曾几何时,世人都道,镇国公嫡女左星棠,惊才绝艳,谋无遗策!
那个时候,从小在人们惊艳和赞叹之中长大的她,每每听到世人的称赞,都会微翘着嘴角,觉得理所当然的,笑上一笑!
但是如今,转眼之间,已然一生。
在经历生死之后,在她一步步,从沈家不得宠的嫡女,借着燕西泽,走到太皇太后身边的现在,她却觉得,世人口中,所谓惊才绝艳,谋无遗策的称赞,对她来说,不过是个天大的讽刺!
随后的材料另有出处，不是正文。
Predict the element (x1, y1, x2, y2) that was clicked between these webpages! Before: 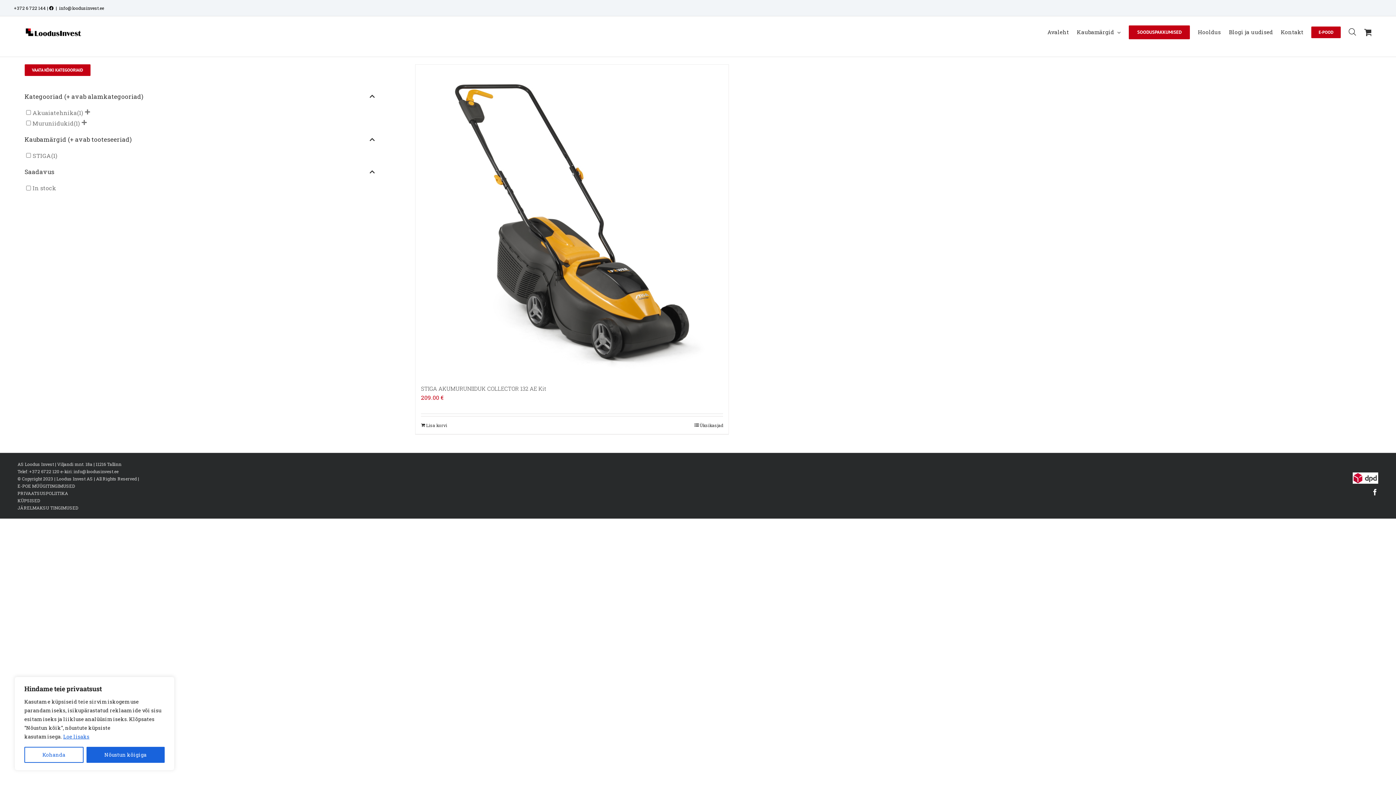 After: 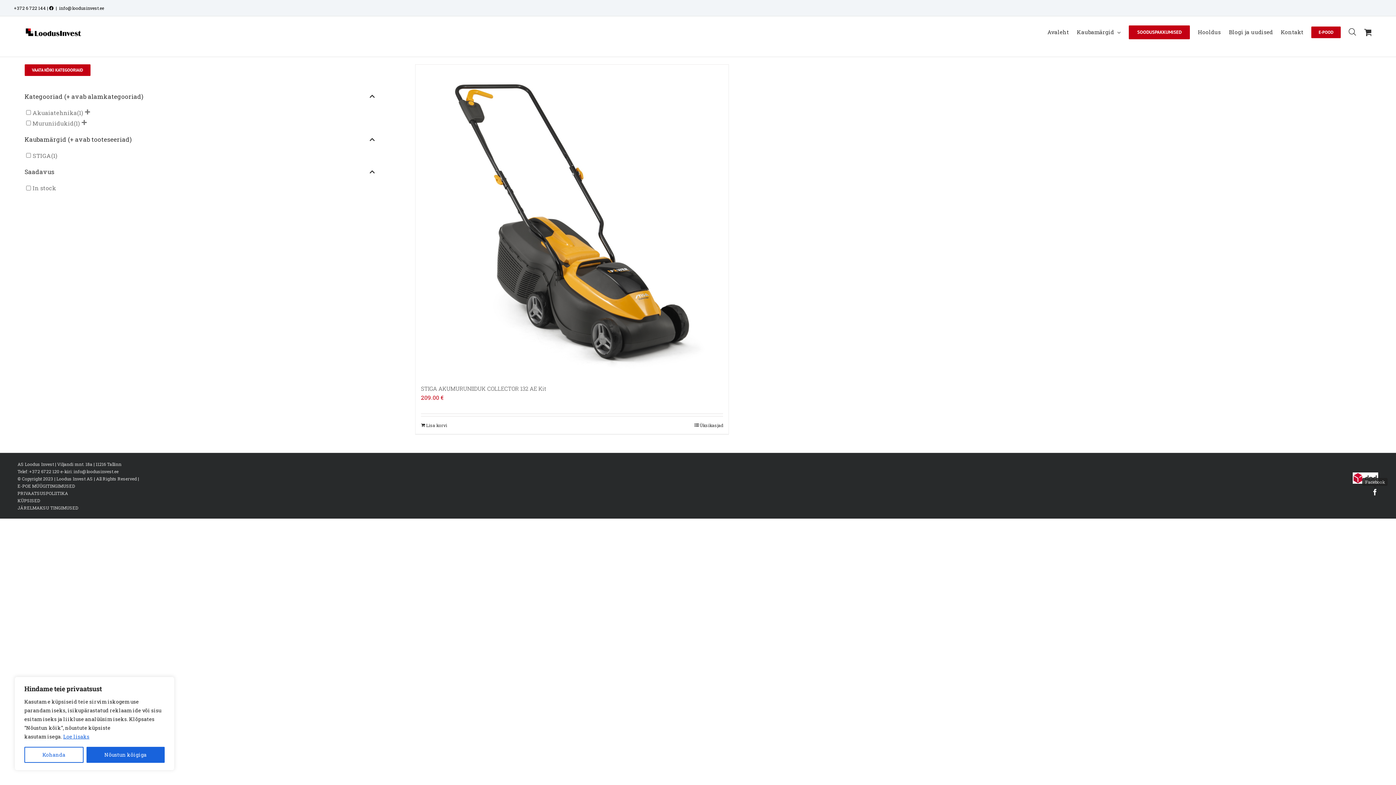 Action: bbox: (1372, 489, 1378, 495) label: Facebook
一个眼光奇差,痴心错付的,即便是重生之后这么就,却连自己到底死在谁的手上,都没有搞清楚的人,能算得上惊才绝艳,谋无遗策?!
“左星棠……”
口中轻轻呢喃着自己前世的名字,她的唇角,犹如前世被人称赞时一般,微微翘起,只不过笑容,却再不见一丝志得意满,而是蕴含了浓浓的讽刺意味:“先是一叶障目,被一个男人骗了感情,再就被自己身边最亲近的人背叛杀害……你怕是这世上,最蠢的女人了!”
苍蝇不叮无缝的蛋!
既是她蠢,也难怪会给南玄策可趁之机!
平心而论,如果她站在当时南玄策所站的位置上,估计也会做跟南玄策一样的事情!
想通了这一点,她眸色微深,其间尽皆冷峻!
缓缓转身,再次回到偏殿之中。
如早前一般,立身窗前,抬眸凝望着窗外,犹如她心情一般,阴郁无比的天气,她微眯着眸华,头脑前所未有的清醒!
眼睫轻颤了颤,而后悠悠闭起,她的脑海中,将前世今生,所发生的一切,如走马观花一般,重新回忆了一遍,最后再次勾起了红唇,眼底的情绪,一片清明……
——
半个时辰之后,前往天牢的瑾夏姑姑,回到长寿宫。
彼时,莫怜还没回来,沈双双正由慕容浅伺候着,用着午膳。
见瑾夏姑姑进门,沈双双那双潋滟的凤眸,静静的看了瑾夏姑姑一眼,手中用膳的动作依旧,“姑姑这趟,可有什么收获?”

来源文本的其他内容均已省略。